Since the first few weeks of Gaza’s “March of Return,” young Palestinians have been flying so-called “incendiary kites” into Israeli territory, setting fire to vast swaths of grasslands, agricultural fields and nature reserves.
More recently, however, a new arson tactic has been gaining popularity along the Gaza border. Instead of kites, a different children’s toy is being flown into Israel: helium balloons.
The concept is the same: Launch the airborne incendiary devices into the air and rely on the breeze from the coast to push them into Israeli territory, where they can start a fire.
The balloon tactic has been in use for at least a month and a half, but it has picked up in recent weeks.
In total, approximately 17,500 dunams (4,300 acres, or nearly seven square miles) of land have been burned in more than 250 fires over the past two months, more than half of it in nature reserves, according to initial assessments.
Authorities have yet to determine how many of the fires were started by kites and how many by balloons. “Kite terror” has become a catch-all term for the phenomenon.
As of Monday, there have been no injuries caused by the fires, but the cost of the damage is high and expected to increase, as there’s no sign that Palestinians in Gaza are giving up on the arson tactic.
The blazes, specifically those in nature reserves, have also wreaked havoc on local wildlife, ecologists say. And there are more fires every day.
The balloons themselves do not cause the fires — helium is an inert gas — but they carry flaming material attached to a long string. In some cases, just a few party balloons are used. In others, it is a larger cluster of latex balloons, capable of carrying far more substantial incendiary devices.
As with the kites, the Israeli military has yet to come up with a response to this threat. A pilot program using drones to take down the incoming kites and balloons was deemed a failure, Israel’s Kan TV reported Saturday night.
For now, Israel’s primary means of combating these airborne firebombs remains preparedness and a rapid response when blazes do break out.
Authorities, as well as individual farmers, monitor the area and when an incoming kite or balloon is spotted, they rush to the scene in order to put out the fire before it spreads.
Farmers use tractors to dig up the area around the fire in order to starve out the flames until firefighters can arrive to put out the blaze entirely.

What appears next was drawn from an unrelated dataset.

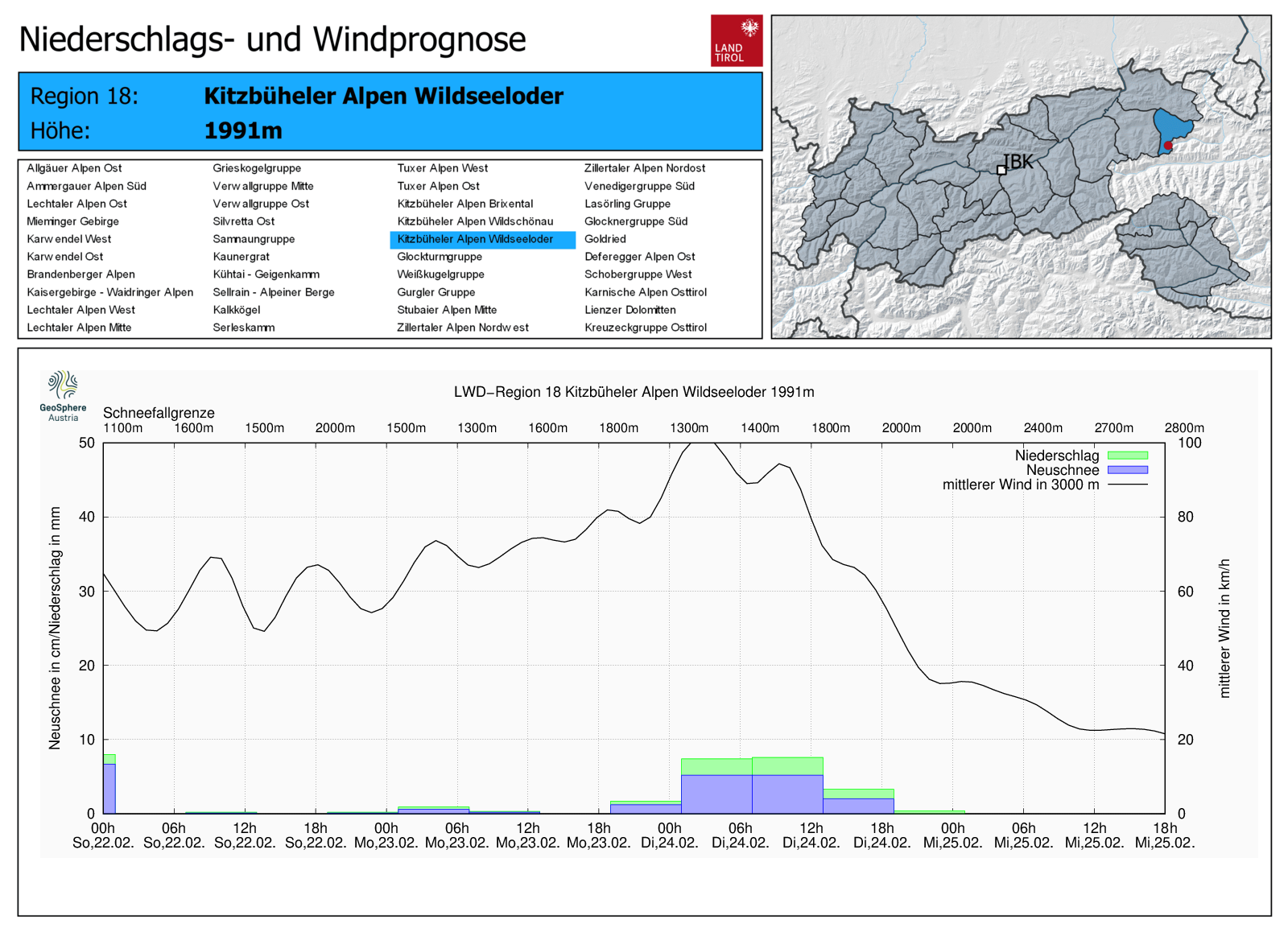This screenshot has width=1288, height=928.
Task: Click the chart title LWD-Region 18
Action: click(x=634, y=392)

They are not always successful.
Some 10,000 dunams (2,470 acres) of parks and nature reserves have been burned in recent weeks, according to a spokesperson for the Nature and Parks Authority, who stressed that the authority did not yet have definitive evidence that all of the fires were caused by kites or balloons.
Just on Saturday, some 300 dunams (74 acres) of the Carmia nature reserve — approximately a third of the park’s total land area — went up in flames in one of the largest individual blazes since the start of the “fire kite” phenomenon. Israel’s Hadashot news reported that there were suspicions the Carmia fire may have been started by a “fire balloon” that spread the flames as it blew through the area, but this could not be immediately confirmed. Authorities said they were still investigating the cause of the fire.
Over 5,000 dunams (1,235 acres) of farmland has been burned, most of it wheat fields, according to the Tax Authority, which is processing compensation requests from area farmers.
Driving through the area, it is rare to see a field or patch of trees that does not have at least one blotch of scorched earth from one of the fires sparked by a kite or balloon.
In addition, approximately 2,500 dunams (620 acres) of Jewish National Fund forests was burned, a spokesperson for the organization said, adding that the JNF would complete its final assessment of the damage on Tuesday.
The Tax Authority said there have been no requests for compensation made by the JNF or the Nature and Parks Authority yet.
The Tax Authority estimates that the damage to farmland alone will cost at least NIS 5 million ($1.4 million), to be paid from the government’s fund for damage caused by terrorist activity.
On Sunday, Prime Minister Benjamin Netanyahu announced that in order to cover the cost the government would withhold funds from the Palestinian Authority.
The decision raised eyebrows among Israeli analysts, who pointed out that the PA does not control the Gaza Strip. Indeed, the Authority’s primary rival, the Hamas terror group, has ruled the enclave since ousting the PA in 2007.
Penalizing the PA for Hamas actions would almost certainly not encourage Hamas to stop the kite arson and would probably have the opposite effect.
The tactic of using “fire balloons” might be a new one in Gaza, but its history goes back decades.
In World War II, Japan used such “fire balloons” against the United States, sending 9,000 huge hydrogen-filled balloons into the Pacific jet stream where the air currents could push them toward American territory.
Approximately 300 of these balloons reached North America, causing relatively little damage. However, one of them was responsible for the only casualties of World War II in the mainland United States.
On May 5, 1945, an incendiary bomb that had been carried into America by a Japanese balloon exploded in the rural town of Bly, Oregon, killing six people.